Lines of data:
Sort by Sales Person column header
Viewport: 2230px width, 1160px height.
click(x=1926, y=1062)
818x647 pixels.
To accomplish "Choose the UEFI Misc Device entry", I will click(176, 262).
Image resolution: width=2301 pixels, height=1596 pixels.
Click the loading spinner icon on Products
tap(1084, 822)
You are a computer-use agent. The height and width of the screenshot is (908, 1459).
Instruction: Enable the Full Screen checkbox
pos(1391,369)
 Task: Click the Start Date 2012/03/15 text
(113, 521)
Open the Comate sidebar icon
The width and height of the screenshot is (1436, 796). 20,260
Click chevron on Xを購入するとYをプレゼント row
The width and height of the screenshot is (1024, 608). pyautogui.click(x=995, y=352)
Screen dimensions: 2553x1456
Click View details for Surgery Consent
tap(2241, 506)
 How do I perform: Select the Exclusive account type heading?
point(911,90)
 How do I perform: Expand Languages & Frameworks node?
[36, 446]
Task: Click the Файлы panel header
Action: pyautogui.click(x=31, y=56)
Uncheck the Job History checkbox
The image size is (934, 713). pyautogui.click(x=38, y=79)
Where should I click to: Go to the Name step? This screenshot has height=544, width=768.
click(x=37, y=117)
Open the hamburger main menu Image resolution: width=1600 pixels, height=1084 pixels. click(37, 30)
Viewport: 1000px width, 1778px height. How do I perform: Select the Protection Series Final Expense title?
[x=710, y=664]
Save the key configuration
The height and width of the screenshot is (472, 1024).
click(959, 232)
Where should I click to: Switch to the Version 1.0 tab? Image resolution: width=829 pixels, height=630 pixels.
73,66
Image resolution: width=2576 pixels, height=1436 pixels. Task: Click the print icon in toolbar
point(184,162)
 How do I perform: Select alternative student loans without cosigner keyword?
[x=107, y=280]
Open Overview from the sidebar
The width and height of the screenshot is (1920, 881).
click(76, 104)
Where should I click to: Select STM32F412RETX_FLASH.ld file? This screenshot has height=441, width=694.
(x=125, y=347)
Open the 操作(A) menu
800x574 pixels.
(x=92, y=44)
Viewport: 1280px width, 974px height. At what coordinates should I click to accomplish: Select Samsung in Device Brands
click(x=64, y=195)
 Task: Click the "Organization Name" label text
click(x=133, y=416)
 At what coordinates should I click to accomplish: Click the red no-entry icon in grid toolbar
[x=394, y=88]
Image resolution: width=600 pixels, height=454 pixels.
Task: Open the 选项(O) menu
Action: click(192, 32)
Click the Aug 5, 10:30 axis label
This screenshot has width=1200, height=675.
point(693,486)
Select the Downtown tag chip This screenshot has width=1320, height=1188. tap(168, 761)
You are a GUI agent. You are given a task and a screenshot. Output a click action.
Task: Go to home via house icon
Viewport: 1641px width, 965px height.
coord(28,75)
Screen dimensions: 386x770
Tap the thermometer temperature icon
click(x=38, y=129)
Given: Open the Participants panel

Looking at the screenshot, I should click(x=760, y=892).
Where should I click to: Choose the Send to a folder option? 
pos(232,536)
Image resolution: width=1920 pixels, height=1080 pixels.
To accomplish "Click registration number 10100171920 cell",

§ **TASK GOAL**
Replace "title" with "heading" in the lines of the records starting at the line that contains "Open the hamburger" and ending at the line that contains "[x=710, y=664]". Output only those lines, with everything else left unchanged.

§ **THE RESULT**
Open the hamburger main menu Image resolution: width=1600 pixels, height=1084 pixels. click(37, 30)
Viewport: 1000px width, 1778px height. How do I perform: Select the Protection Series Final Expense heading?
[x=710, y=664]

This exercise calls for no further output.